The Olympic Destroyer malware that hit the Winter Games being held in South Korea appears to be a complex piece of work. It's a wiper, it spreads via EternalRomance (one of the alleged Equation Group exploits the Shadow Brokers leaked), and it also contains a self-patching functionality that enables it to change its characteristics as it moves from machine to machine. Cisco's Talos research unit have been examining it, and finds some similarities to code used in NotPetya and BadRabbit, and speculation about attribution has turned largely toward Russia, but speculation remains based mostly on motive and opportunity.

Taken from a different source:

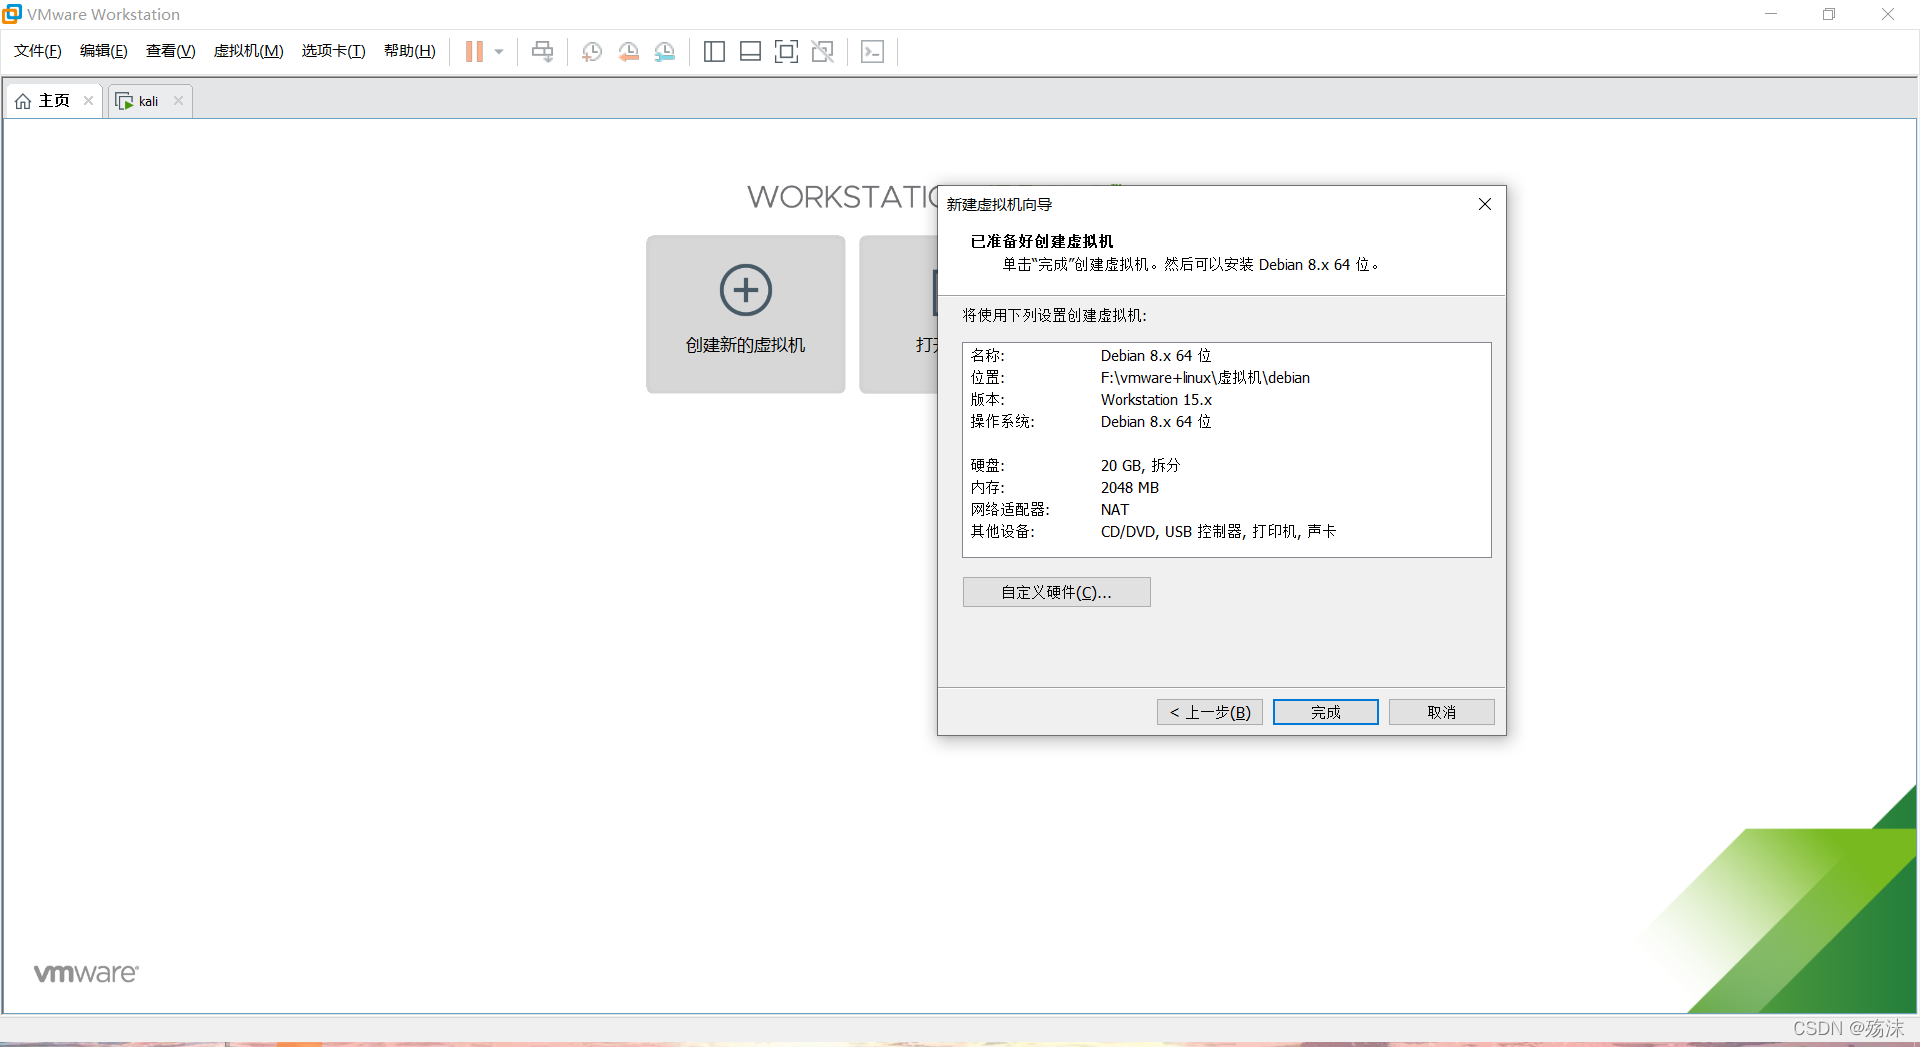Click the 完成 button in wizard
The image size is (1920, 1047).
1325,712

The US Intelligence Community's annual threat assessment sees Iran, Russia, and North Korea as growing more assertive in cyberspace. They expect Russian influence operations (propaganda and disinformation) during this year's midterm elections. The goal is to sow discord and mistrust.
On Patch Tuesday, Microsoft fixed fifty bugs, fourteen rated critical, affecting widely used products, including Outlook. Adobe patched thirty-nine flaws in Acrobat and Reader.
US Army Lieutenant General Paul Nakasone, long the front-runner, has been nominated to succeed Admiral Rogers as Director NSA and Commander, US Cyber Command. He'll be dual-hatted, at least initially, when he takes over this summer. A fourth star will come with the job.
Graham Cluley reports that Salon magazine now offers a choice: you can block ads, but only if you let them install a coinminer on your machine. Mining is disruptive but not very lucrative: the recent CoinHive infestations seem have brought the crooks about $24.